De acuerdo a los hechos probados, el 1 de noviembre de 2015, personas desconocidas robaron las pertenencias de Bousselham y su pareja en un centro comercial, entre ellas el teléfono de ella. En enero del siguiente año, un sobre con la tarjeta de almacenamiento externo del teléfono fue enviado a la sede del Grupo Zeta. Los archivos fueron revisados por los periodistas de Interviú, Alberto Pozas y Luis Rendueles, así como por el presidente del Grupo editorial, Antonio Asensio Mosbah.
Tras decidir no publicar el contenido, entregaron la tarjeta a Iglesias, considerando que podría pertenecerle dado su contenido. «Una vez que Iglesias revisó varios archivos, mantuvo la tarjeta en su poder durante seis meses sin comunicarlo a Dina Bousselham, devolviéndola después de ese periodo sin que conste que la entregara dañada o que ello impidiera acceder a su contenido».
El juez del caso propuso al Supremo imputar a Iglesias por retener y dañar la tarjeta, pero el tribunal superior no encontró evidencias suficientes para ello.
Documentos políticos e íntimos
Antes de facilitar la memoria a Iglesias, los periodistas Pozas y Rendueles entregaron una copia a Villarejo. Ambos fueron acusados junto al comisario, pero alcanzaron un acuerdo que derivó en la retirada de la acusación a cambio del reconocimiento de los hechos.
La copia proporcionada a Villarejo contenía archivos con documentos internos de Podemos, datos bancarios, vídeos, audios y otros archivos de carácter íntimo y personal, incluyendo fotografías de Dina Bousselham, además de múltiples grupos de chats entre miembros del liderazgo de Podemos. En ese periodo, Villarejo «no desempeñaba ninguna función policial relacionada con la formación política».
El comisario facilitó una copia de la tarjeta a periodistas de su círculo de confianza, quienes mantenían una relación recíproca como fuentes informativas, para que elaboraran y publicasen artículos que desprestigiaban al partido político Podemos y a su entonces secretario general, Pablo Iglesias.
La Sala, encabezada por la magistrada Teresa Palacios, establece que tanto Bousselham como Iglesias merecen indemnización, al reconocer que actos como los juzgados causan un daño moral inherente a la humillación, desprotección y violación de datos personales sensibles, siendo evidente la lesión consecuencia directa del delito cometido.

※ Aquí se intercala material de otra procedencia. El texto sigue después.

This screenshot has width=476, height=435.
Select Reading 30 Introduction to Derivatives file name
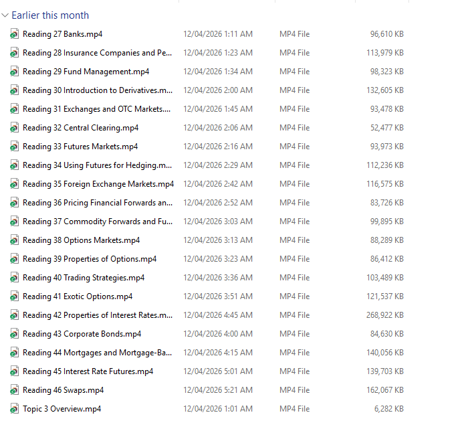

«Una compensación superior»
«Es cierto –añade– que delitos como este, que invaden la intimidad, generan una presunción implícita de daño moral, conforme ha reiterado el Tribunal Supremo, y no requieren prueba adicional, ya que resultan en sensaciones de inseguridad, desamparo, inquietud, tristeza y preocupación en la víctima».
En el caso de la exasesora, la Sala aprecia un impacto evidente por el acceso y difusión del contenido completo de su teléfono, que el acusado compartió con dos medios de comunicación, exponiendo completamente su vida privada frente a no deseados, lo cual justifica los 5.000 euros reclamados por fiscal y parte demandante, adelantando que habría concedido una suma mayor si se hubiera solicitado.
«Lo mismo aplica para el perjudicado Pablo Iglesias, estableciendo la indemnización en los 1.000 euros solicitados por su defensa y el Ministerio Público», concluye.